Macro-News round-up:


  • EE.UU: Yesterday, Waller of the #FED said: “Economic activity and the labor market are in good shape, inflation is gradually coming down to 2%, I see no reason to act as quickly or cut as fast as in the past”.

This was probably the most sincere words we have heard from the Fed in recent months. As we said in past newsletters, the over-optimism that interest rates would be cut, first in June, and now in March, had no rational justification. Waller has said out loud what we have been thinking for weeks.

The reaction has been a sharp rally in the dollar, a fall in the EURUSD, a rise in US 2-year bond yields, and Stocks retreat, SP500 Futures have lost almost 1% since yesterday, as Waller’s words would mean that the expected liquidity would not come as fast.

  • UK: As happened last week with the US data, we have a pick up in both headline and core inflation, with negative and worse than expected PPI data. PPIs falling to 1.2% would show deflation risks, however, the updated core inflation is up 5.1% versus the expected 4.9%, which is worrying for the BoE.

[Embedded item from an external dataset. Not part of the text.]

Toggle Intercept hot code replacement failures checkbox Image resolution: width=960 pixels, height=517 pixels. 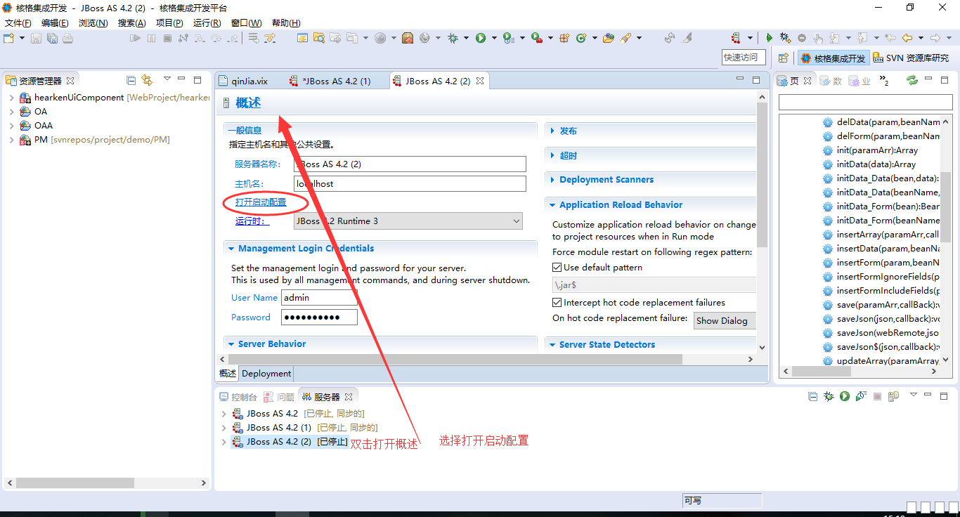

This would indicate that a decoupling is taking place, either on the demand side with strong consumption expectations or on the supply side with some subsidies. but the end result on prices would be difficult for central bankers to foresee.

  • Europe: Christine Lagarde, the president of the ECB, will speak twice today. Many ECB speakers have resisted the market’s pricing of 150 basis points of rate reduction this year, but the market has shown to be rather obstinate. When President Lagarde speaks today, let’s see if she can make a difference.

In this context, as we highlighted at the beginning of the week, Europe’s industrial production contracted by -0.3%. Germany, its main economy, has been showing recessionary data for some time now. In this context, coupled with a rebound in the dollar, the euro is likely to weaken, attracting more investment capital into the dollar.

On the other hand, rising geopolitical tensions in the Middle East have two downsides for the euro. Increased global tensions tend to attract capital into safe-haven assets such as the risk-free US bond.

On top of this, the increases that this could produce in energy prices, in a highly dependent Europe now more than ever, and with a more expensive dollar against the euro, would put a strain on the European economic recovery, further discouraging euro-denominated assets. In other words, I would not hold European equities. At the time of writing, the DAX40 is down about 1%.

  • China: Early this morning’s data release shows Gross Domestic Product growth of 5.2% annualized to Q4 2023, below expectations of 5.3%. Slight uptick in the unemployment rate to 5.1%, and some improvement in industrial production 6.8% vs 6.6% expected.

Remember, the main concern during 2023 has been slower than expected growth in China.